(Stored records)
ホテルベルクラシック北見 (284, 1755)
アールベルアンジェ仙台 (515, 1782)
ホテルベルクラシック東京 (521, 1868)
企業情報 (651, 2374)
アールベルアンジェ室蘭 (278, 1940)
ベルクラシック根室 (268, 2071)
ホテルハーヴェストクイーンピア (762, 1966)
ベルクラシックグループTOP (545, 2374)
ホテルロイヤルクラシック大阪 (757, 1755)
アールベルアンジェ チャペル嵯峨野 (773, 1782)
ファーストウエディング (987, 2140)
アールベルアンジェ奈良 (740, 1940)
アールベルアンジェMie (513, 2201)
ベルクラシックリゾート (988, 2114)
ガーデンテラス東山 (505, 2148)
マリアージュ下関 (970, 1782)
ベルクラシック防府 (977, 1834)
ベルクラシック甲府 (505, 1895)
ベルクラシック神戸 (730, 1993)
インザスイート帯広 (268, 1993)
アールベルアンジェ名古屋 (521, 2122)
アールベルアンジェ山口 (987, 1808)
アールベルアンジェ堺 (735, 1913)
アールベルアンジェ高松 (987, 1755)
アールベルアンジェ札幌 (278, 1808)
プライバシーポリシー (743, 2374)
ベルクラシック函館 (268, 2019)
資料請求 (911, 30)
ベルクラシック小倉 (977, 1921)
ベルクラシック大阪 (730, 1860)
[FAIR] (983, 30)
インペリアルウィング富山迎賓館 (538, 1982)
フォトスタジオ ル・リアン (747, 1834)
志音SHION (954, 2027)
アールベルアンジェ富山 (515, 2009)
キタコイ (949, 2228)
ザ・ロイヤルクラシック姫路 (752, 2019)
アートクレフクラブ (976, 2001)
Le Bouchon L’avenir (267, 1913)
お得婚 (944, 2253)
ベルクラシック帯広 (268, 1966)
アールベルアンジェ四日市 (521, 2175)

> _YOUR GOAL_
Every line from the one containing "資料請求 (911, 30)" through the last line of the entries must be written out verbatim, and no other line.

> _WRITTEN ANSWER_
資料請求 (911, 30)
ベルクラシック小倉 (977, 1921)
ベルクラシック大阪 (730, 1860)
[FAIR] (983, 30)
インペリアルウィング富山迎賓館 (538, 1982)
フォトスタジオ ル・リアン (747, 1834)
志音SHION (954, 2027)
アールベルアンジェ富山 (515, 2009)
キタコイ (949, 2228)
ザ・ロイヤルクラシック姫路 (752, 2019)
アートクレフクラブ (976, 2001)
Le Bouchon L’avenir (267, 1913)
お得婚 (944, 2253)
ベルクラシック帯広 (268, 1966)
アールベルアンジェ四日市 (521, 2175)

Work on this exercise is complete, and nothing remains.